Crossing borders is a liturgical act. The world desires a God who does not cross borders. The world wants God to retain a chasm between the celestial and the temporal. Yet the God who has come in Christ is the God who descends into the caverns of hell, shattering its gates for the dead to roam free. This God ascends to heaven, transcending—materially—the boundaries of the flesh. And the liturgical act of making Eucharist is an eternal and anamnetic act that unravels all false notions of human nature as separable from the human nature of Christ. And whether nation-states continue to create false divisions between humans through border patrol or other means of force, it remains the responsibility of Christians to bear witness to the God who in Jesus of Nazareth has established the whole of humanity as his body in the world.
In effect, to deny our common human nature with immigrants—with all humans throughout the world—is to deny the Incarnation. As with all bad forms of Christology, it denies the principle of human nature as intimately bound up together with the creative and redeeming work of God in Christ, deistically reducing human nature to an accidental relation of individual choice or preference, rather than bearing witness to the universalizing implications of Jesus' particular human nature as completing the whole of human nature. Immigration is a liturgical matter, because it is a Christological one, which involves gathering “from every nation, from all tribes and peoples and languages” all of humanity into a new citizenry bound by the blood of the Lamb, who continually proclaim, with the humility of a people redeemed by the grace of the unconfused union of divine and human natures in Christ that, “Salvation belongs to our God who is seated on the throne, and to the Lamb” (Revelation 7.9-10)!

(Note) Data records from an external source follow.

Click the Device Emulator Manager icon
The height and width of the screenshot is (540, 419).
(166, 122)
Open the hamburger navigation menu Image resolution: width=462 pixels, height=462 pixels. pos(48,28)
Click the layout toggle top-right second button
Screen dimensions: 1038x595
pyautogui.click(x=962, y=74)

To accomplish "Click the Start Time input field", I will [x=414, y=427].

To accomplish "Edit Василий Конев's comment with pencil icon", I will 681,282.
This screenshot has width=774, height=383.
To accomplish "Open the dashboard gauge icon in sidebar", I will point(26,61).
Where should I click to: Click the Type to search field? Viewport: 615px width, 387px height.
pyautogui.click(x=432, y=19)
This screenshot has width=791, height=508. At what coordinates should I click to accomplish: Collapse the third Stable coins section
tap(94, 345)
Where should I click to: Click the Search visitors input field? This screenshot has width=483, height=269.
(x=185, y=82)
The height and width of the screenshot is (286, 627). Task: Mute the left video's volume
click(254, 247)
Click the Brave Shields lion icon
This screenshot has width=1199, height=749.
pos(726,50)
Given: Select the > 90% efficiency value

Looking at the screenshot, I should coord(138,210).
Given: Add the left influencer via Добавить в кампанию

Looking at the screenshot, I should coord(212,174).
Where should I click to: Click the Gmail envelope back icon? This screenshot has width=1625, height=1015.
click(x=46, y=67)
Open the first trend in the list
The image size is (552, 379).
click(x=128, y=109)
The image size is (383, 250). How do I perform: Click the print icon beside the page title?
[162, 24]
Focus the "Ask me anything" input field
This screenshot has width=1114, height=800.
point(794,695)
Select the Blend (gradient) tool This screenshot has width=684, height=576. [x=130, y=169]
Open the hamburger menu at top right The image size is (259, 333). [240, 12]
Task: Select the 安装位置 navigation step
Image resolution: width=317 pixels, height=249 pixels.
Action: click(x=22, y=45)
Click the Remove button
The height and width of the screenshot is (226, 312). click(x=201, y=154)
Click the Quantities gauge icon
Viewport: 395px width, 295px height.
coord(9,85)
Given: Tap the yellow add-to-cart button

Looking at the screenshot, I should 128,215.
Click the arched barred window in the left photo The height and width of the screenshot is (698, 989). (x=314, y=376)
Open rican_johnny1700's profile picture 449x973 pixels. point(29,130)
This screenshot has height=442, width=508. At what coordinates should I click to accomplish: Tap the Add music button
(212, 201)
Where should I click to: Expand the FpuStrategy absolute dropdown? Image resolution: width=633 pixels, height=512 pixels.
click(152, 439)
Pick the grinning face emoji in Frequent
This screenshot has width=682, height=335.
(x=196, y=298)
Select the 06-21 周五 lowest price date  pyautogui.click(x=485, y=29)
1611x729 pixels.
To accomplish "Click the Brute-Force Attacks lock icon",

The posture that complicates one's ability to perceive the stranger as a brother or sister adopted by Christ, for us to live as his body in the world, seems to be the all too human fear of death. Turning to the nation-state as savior, which provides a (false) sense of security and protection against the unknowns, we exchange our treasure in heaven for the seeming predictability of mortality. The temptation is the same faced by Christ atop the mountain when the tempter offered Jesus all the securities and splendor of the world (Matthew 4). And the liturgical response Jesus offers is simple: "Worship the Lord your God, and serve only him" (Matthew 4.10b).